The speed of light under pressure

Category: News, Photon Scattering
August 6, 2009

 

Measuring how fast light travels is not so easy, but inside opaque materials, like clouds, bone, skin, or paint the problem is particularly daunting. AMOLF researcher Faez et. al in a recent issue of Physical Review Letters have teased out this rate of transport using a simple, yet novel, trick: changing the ambient pressure.
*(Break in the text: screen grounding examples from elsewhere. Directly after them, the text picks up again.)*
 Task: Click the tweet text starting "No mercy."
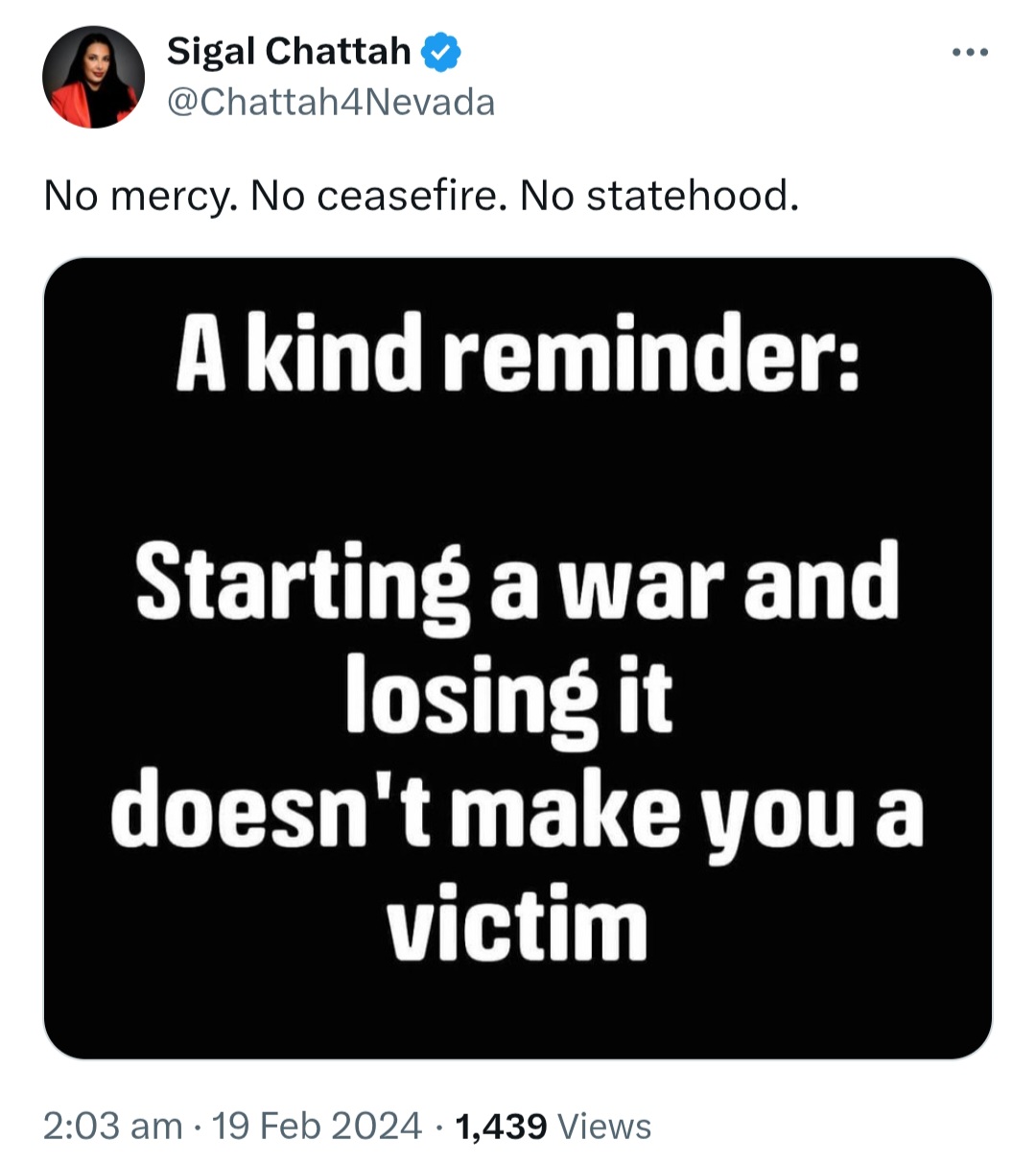coord(420,196)
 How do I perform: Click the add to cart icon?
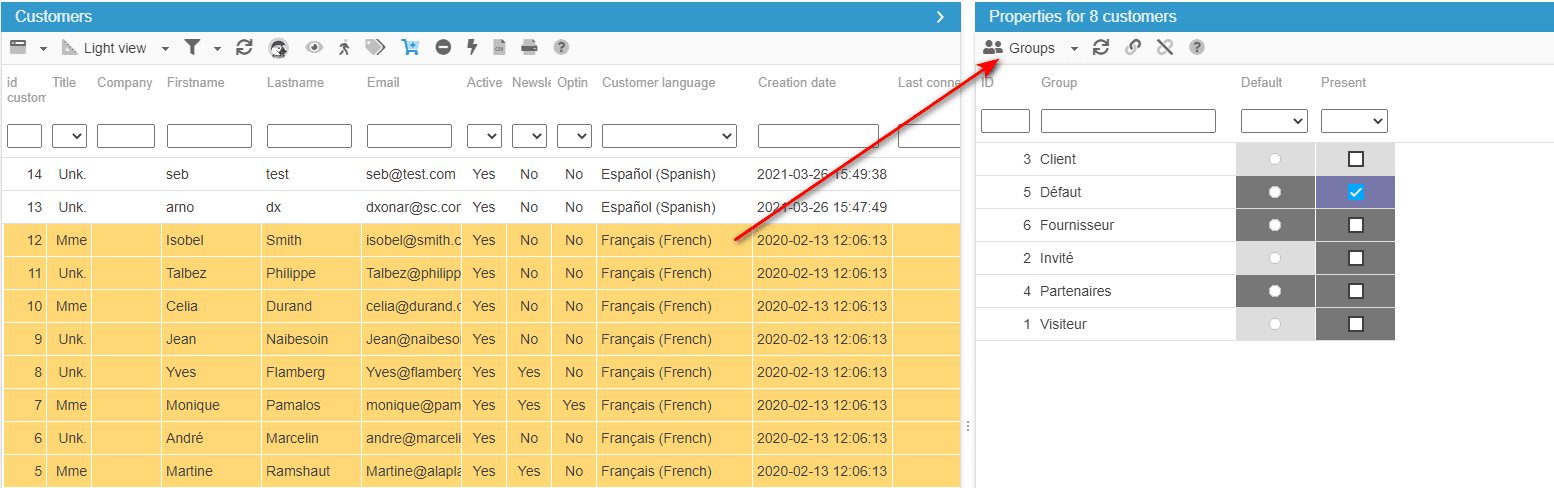point(410,47)
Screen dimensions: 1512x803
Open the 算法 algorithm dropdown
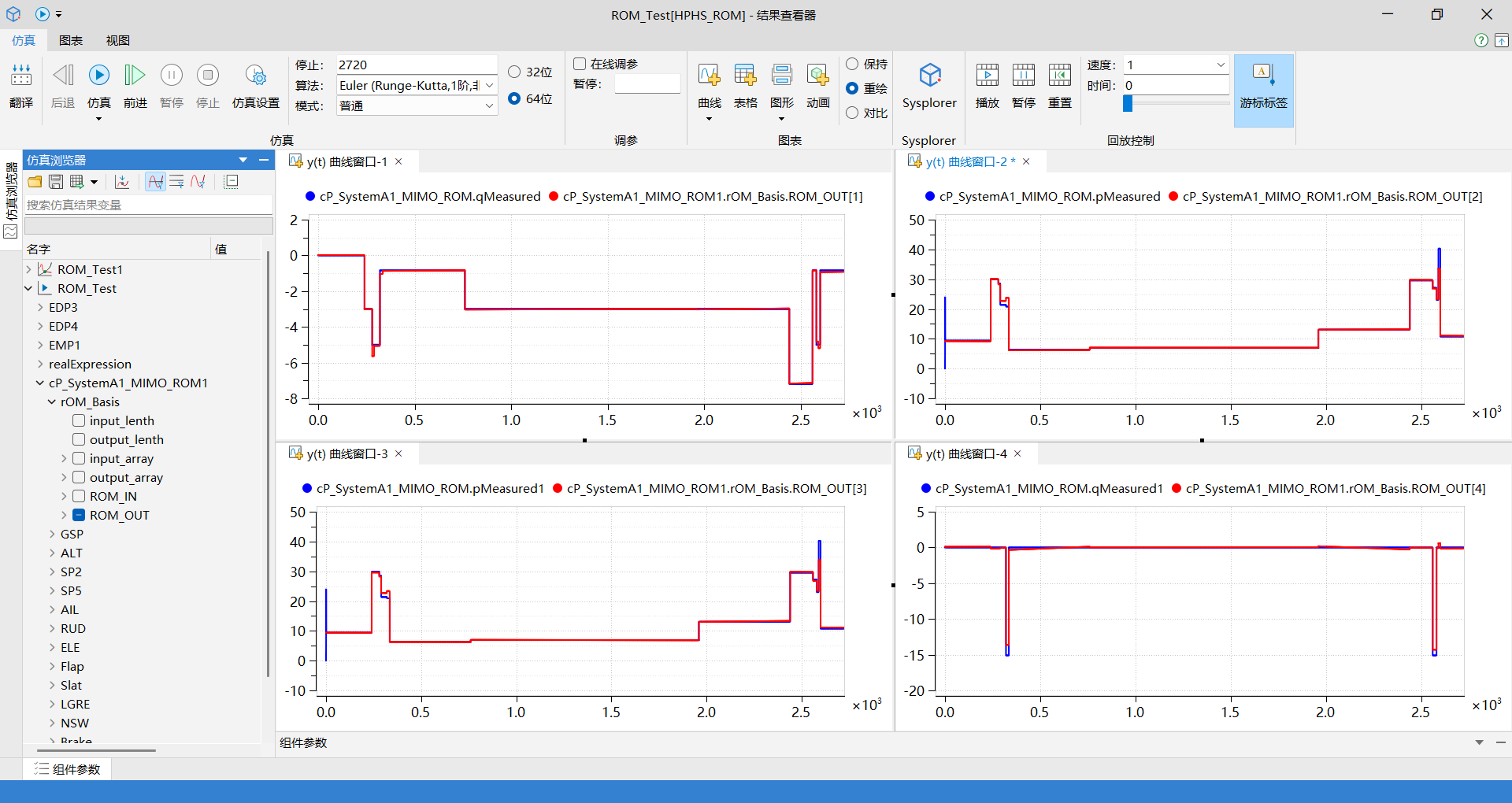coord(489,85)
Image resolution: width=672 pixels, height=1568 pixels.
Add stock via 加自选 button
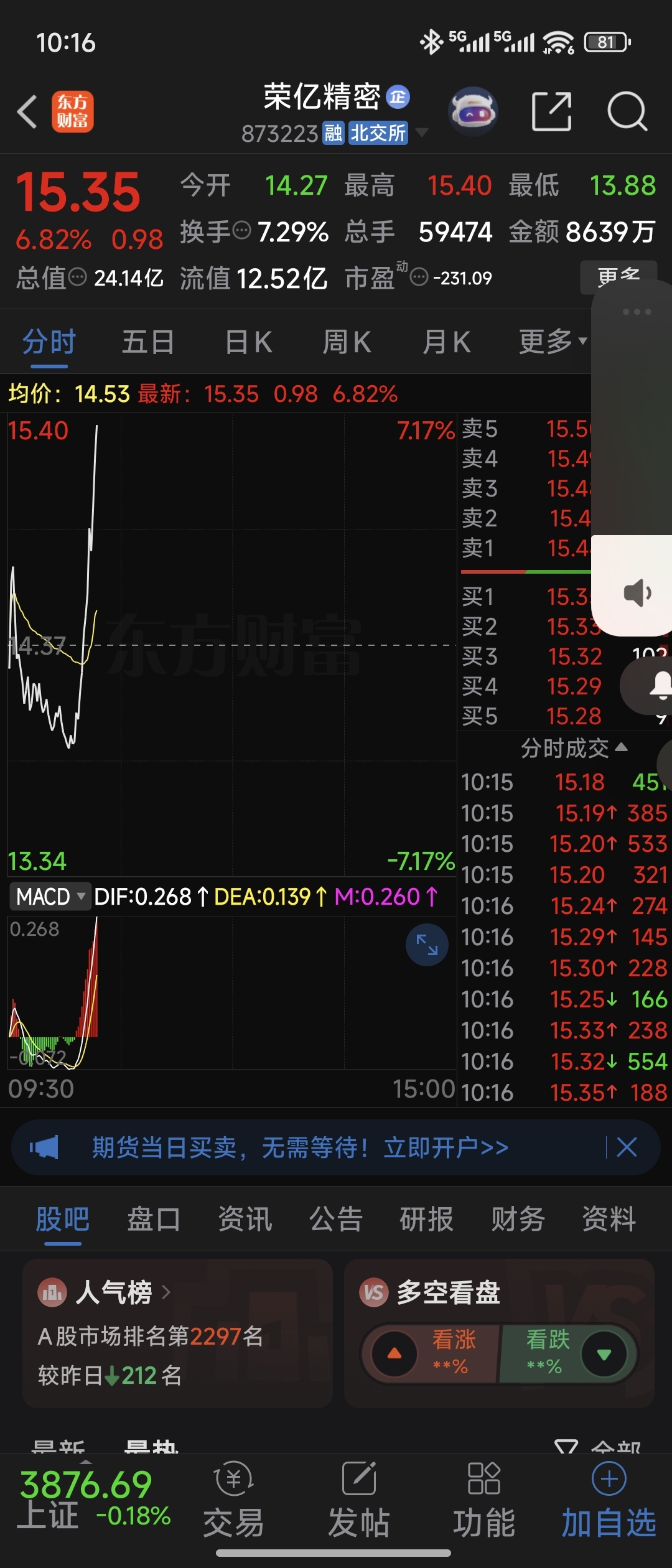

As the pressure is slowly tuned so is the so-called effective refractive index, which determines the speed of light. Even though the light is following an extremely complex path as it bounces through the material, its speed can be characterized by tracking the influence of pressure on the outgoing light intensity pattern. So simple and direct is the technique that it offers an entirely new way for probing inside important biological materials such as bone or wood as well as complex photonic materials such as photonic crystals or metamaterials.

Ref: Faez S., Johnson P. M., Lagendijk A. 2009. Varying the effective refractive index to measure optical transport in random media. Phys. Rev. Lett. 103, 053903,

For more information, please contact Sanli Faez. Tel. no. (020-6081234.

Shining laser through a composite material, in this case a plastic air filter, produces a speckle pattern with areas of high (red) and low (blue) brightness. AMOLF scientists have worked out how fast light travels through such a material by varying pressure on it and measuring changes in the speckles.